UK anti-immigration reforms make extensive gains in UK local elections | Local elections 2025

The UK’s anti-immigration and Trump’s unanimous British party have made huge gains in the UK local elections, challenging the traditional political rule of the country’s two major political parties, the Labor and the Conservative Party.

Reform leader Nigel Farage claims that after the reform won control of at least six county councils, his party has surpassed the main opposition in Britain, one of which is the mayor, one and nearly defeated the parliament's Labor Party in parliament's ire to be a safe seat.

Due to the May 1 election, vote counting is still being counted on Friday, and the comprehensive vote on labor and the Conservatives appear to have fallen well below 50%, the first time in modern political history.

In some counties in the central region and in northern England, reform won over 60% of the vote, taking advantage of disillusionment with the Labor government, as well as the Conservatives as opposition and their records from 2010 to 2024. Reforms mainly campaigned for anti-immigration sentiment, which sought to be cultivated early on.

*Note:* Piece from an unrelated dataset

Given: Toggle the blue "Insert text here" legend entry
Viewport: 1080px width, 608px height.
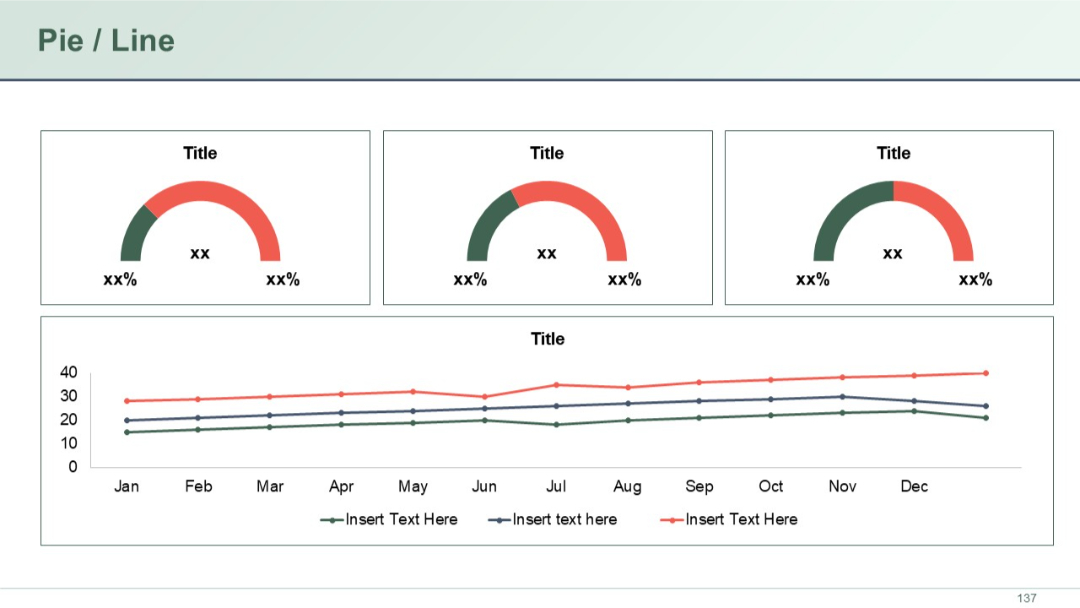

The Liberal Democrats also violated more modestly in some councils, mainly at the expense of conservatives.

Nationally, reforms won 30% of the vote, giving Labor the second place, Liberal Democrats 17% and Conservatives downgraded to fourth place with 15% of the vote

A parliamentary by-election held on Thursday was in Runcorn and Helsby, near Liverpool in northwest England, where the current working MP was convicted of assaulting members. The party won the election with 53% of the vote, a solid labor seat, but on Thursday it underwent a six-vote reform, a solid labor seat, a condemnation of Prime Minister Keir Starmer.

Starmer acknowledged the results were “disappointing” and said he would learn from the setbacks, adding: “We need to learn more quickly about the changes people want to see.”

Starmer tried to compete with reform by announcing stricter policies to curb illegal immigration, but many complained that he had traveled too far to the traditional measures of the labor force by introducing austerity measures such as cutting payments for winter fuel, and alienated the traditional measures of Labor.

Political analysts say reform has performed particularly well in the field of many pensioners and a handful of college graduates.

Conservative leader Kemi Badenoch said the results show that the country has "enough" with the Labor government but is "not ready to trust us".

Farage, who won 65 of 98 council seats at a rally in Durham, claimed that the vote “signs the end of more than a century of bipartisan politics we know in this country.” He said this was "the beginning of the end of the Conservative Party."

Farage praised Donald Trump for his “inspiration”, saying that in the current reformed county council, the party will try to block government efforts to place asylum seekers in local hotels.

When asked if the Council has the right to do so, he replied: “We will give it a try.”